17 comments on “Thai Lessons in Acceptance

  1. wohlnoagmailcom says:

    Great post! I’ve been in Bangkok couple of time but didn’t notice the monks. If you still in Bangkok i recommend you to try ‘ Big Mama’ restaurant its a fun place with great local food

    Liked by 1 person

    1. Thanks for the recommendation! I will be returning there soon so will try to check it out!

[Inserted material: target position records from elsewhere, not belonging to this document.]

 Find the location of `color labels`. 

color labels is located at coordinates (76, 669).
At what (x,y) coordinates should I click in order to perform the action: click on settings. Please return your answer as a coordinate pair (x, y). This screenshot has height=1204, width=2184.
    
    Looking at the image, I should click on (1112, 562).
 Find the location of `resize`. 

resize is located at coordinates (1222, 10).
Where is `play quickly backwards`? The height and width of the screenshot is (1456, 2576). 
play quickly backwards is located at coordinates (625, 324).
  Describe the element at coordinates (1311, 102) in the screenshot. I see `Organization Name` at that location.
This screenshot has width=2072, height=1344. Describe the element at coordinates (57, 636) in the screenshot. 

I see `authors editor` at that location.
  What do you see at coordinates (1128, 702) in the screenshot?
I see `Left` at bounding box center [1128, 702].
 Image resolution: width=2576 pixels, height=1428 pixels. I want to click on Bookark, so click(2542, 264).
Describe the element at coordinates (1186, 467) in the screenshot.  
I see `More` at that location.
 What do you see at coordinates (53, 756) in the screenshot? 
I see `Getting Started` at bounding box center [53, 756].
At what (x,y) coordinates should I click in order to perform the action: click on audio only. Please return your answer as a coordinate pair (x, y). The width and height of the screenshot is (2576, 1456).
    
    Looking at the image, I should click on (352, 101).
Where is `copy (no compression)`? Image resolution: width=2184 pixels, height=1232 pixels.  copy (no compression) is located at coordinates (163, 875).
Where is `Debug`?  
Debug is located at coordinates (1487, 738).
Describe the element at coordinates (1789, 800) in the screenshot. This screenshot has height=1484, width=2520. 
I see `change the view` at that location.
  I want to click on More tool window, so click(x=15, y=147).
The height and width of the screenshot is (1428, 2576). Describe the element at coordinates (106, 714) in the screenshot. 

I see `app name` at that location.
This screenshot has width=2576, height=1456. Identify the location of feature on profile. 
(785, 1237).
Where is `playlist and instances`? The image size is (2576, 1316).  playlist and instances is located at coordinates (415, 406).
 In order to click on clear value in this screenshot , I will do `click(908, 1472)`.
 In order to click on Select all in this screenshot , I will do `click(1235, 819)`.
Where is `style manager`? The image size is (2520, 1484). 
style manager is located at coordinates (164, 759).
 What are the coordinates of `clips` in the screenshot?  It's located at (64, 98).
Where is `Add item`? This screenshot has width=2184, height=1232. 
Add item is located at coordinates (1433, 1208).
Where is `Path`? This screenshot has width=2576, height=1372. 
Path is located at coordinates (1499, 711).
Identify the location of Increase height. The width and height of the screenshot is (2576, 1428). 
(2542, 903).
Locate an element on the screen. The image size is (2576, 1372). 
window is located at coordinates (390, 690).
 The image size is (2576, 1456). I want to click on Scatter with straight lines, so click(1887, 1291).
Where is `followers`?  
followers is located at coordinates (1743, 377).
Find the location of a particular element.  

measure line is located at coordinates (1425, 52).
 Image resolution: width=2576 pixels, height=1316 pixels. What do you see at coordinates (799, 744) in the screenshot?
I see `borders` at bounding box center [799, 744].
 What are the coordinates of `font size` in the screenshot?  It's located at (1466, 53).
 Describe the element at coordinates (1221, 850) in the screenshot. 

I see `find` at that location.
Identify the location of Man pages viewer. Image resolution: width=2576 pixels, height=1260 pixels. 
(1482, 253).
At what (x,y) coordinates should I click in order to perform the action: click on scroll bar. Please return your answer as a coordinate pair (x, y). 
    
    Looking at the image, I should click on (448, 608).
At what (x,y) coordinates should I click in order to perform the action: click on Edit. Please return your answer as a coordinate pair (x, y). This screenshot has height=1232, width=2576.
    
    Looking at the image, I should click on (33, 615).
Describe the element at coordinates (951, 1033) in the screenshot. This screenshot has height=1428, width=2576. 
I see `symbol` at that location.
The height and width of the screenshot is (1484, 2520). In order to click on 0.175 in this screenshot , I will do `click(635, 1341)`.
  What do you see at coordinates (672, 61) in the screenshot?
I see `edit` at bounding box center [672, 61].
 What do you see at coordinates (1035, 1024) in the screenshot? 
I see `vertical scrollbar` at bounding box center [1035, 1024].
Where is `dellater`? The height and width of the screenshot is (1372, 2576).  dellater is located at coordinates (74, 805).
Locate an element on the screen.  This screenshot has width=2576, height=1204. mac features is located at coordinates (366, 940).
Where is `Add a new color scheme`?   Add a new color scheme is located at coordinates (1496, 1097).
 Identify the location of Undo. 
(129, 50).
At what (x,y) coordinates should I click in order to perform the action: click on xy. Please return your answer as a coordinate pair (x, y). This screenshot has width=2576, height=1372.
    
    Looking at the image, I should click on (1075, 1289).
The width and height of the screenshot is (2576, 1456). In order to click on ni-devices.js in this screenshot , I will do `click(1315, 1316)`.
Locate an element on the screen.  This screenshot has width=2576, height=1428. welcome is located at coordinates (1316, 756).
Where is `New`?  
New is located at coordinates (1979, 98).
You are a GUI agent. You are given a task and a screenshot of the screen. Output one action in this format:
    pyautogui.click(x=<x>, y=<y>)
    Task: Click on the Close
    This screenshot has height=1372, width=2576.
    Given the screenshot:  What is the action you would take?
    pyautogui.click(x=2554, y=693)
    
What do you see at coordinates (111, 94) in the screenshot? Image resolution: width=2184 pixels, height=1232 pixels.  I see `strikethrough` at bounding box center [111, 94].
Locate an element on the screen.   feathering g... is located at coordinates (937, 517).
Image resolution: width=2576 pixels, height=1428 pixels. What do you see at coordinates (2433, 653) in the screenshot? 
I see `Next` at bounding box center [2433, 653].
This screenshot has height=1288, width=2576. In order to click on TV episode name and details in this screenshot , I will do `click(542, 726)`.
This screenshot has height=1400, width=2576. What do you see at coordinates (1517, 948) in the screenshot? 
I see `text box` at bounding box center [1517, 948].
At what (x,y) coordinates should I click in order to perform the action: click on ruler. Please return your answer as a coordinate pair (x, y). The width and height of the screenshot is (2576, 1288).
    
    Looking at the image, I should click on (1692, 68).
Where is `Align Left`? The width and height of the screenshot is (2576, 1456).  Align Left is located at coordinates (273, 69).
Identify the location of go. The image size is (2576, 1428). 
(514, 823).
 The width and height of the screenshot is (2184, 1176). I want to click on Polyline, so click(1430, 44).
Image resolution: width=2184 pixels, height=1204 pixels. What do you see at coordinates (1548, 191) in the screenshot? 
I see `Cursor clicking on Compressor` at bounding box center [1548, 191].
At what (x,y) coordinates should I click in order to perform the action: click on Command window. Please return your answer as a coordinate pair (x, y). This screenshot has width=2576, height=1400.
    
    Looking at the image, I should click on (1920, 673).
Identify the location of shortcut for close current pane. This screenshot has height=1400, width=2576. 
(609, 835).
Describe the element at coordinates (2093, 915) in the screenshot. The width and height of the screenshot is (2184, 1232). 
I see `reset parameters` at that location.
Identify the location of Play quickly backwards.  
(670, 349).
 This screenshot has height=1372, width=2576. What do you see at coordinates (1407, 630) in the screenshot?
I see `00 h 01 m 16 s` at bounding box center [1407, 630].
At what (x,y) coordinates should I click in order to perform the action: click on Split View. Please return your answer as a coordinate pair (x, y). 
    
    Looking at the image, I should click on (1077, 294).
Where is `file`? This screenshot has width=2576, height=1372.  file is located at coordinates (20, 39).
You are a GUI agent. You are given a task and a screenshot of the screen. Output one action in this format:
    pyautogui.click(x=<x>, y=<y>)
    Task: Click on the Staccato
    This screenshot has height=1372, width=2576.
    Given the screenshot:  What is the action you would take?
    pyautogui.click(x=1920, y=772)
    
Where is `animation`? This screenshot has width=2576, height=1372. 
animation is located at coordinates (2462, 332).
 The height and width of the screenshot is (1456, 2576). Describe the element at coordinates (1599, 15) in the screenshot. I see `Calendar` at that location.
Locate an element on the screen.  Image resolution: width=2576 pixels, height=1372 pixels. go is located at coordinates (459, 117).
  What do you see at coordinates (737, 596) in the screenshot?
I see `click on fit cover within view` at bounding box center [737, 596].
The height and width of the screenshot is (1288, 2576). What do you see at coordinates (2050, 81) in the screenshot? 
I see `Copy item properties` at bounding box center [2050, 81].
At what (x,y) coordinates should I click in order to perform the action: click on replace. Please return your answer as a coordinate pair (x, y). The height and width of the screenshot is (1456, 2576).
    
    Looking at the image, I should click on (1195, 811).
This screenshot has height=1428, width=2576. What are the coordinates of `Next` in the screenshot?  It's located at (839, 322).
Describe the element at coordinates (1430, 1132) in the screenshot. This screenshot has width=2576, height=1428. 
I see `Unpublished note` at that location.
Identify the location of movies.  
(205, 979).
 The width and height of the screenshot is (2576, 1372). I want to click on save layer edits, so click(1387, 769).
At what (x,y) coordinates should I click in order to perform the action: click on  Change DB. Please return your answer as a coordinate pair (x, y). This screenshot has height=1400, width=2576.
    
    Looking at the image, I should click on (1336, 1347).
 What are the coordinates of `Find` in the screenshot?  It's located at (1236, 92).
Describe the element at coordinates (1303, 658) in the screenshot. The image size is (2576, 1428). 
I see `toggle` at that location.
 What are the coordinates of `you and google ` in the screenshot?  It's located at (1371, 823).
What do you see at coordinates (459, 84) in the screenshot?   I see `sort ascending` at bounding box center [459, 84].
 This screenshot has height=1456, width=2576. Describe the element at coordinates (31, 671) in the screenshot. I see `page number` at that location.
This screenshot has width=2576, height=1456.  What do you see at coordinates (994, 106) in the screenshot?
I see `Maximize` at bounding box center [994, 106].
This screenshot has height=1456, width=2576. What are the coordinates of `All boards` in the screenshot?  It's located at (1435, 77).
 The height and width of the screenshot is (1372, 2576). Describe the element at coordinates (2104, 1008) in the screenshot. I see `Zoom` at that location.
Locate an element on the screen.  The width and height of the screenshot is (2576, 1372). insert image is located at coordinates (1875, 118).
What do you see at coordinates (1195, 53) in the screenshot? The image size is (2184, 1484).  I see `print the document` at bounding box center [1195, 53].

  2. We spent a month in Thailand earlier this year and we also visited Wat Pho. I was very interested to read this perspective, and it really resonates with me. I had a similar feeling when visiting Mount Phousi in Luang Prabang, Laos, and speaking with the local monks there. It’s a completely different attitude towards life, and one that everyone can learn from.

    Liked by 1 person

    1. Thanks Alex! I will be traveling to Laos soon and thinking of visiting Luang Prabang too!


  3. Gastrotravelogue says:

    I love Bangkok. There is an energy in the city like nowhere else in the world. The flip side of the chaos is the tranquillity you can experience in a temple. Wat Po is beautiful and as you were limited for time you made the right choice to visit it.

    Liked by 1 person

    1. Thank you! I will be visiting Bangkok again in a weeks time, so looking forward to seeing some more


  4. Michelle says:

    Such a beautiful and timely post. I really enjoyed it.

    Thank you for sharing!

    Liked by 1 person

    1. Thank you Michelle! Glad you liked it. I usually try to mix some psychology in with my travel, so stay tuned 🙂


  5. Navita says:

    Enjoyed reading your observations and experiences. Got reminded of Vipassana Meditation which I attended a few years back and the experiential learning that comes from this 10 day mediation program is impermanence of change, observation, acceptance and well being for all. Buddhism was born in India and many people from Thailand come to visit the Buddhist Circuit here, especially Bodh Gaya, where Buddha attained enlightenment. Quite recently, we were in McLeodgunj in Himachal Pradesh where we saw monks had come from all of South East Asia to attend the teachings of the Dalai Lama. Your post brought back many memories. Thank you 🙂

    Liked by 1 person

  6. Ženja Šabanova says:

    Beautiful post, thank you so much for sharing your thoughts. I find Buddhism to be a very interesting religion, and it often humbles me when I get to talk to some of the people who practice it. In Bangkok, it seems like Buddhism and the city itself are two complete opposites – one calm, peaceful and serene and another lively, bustling and sometimes even exhausting.

    Liked by 1 person

    1. Thank you! Very good observation, they certainly are. It is surprising how intertwined they are despite being so different.


  7. Thailand is an amazing country in which if you let go and don’t travel like a typical tourist, you can learn several important life lessons, this one being one of them. It was a lovely read, thank you for sharing.


    1. Thank you 🙂 Glad you enjoyed it!


  8. Chandni says:

    What a beautiful thought. We are truly not grateful enough and monks teach us this. You can have a similar experience in India and the beautiful monastries in north and east India.


  9. Sometimes we need to take a step back and take in the sights around us. Put down the phones and forget the emails. Enjoy life like the saying goes stop and smell the roses. Jealous you worked there for that time period.

    Liked by 1 person

  10. Su Bha Sun says:

    It is interesting to know that the Monks accepts anything offered to them. They have no choice. Very strong will is required to do so.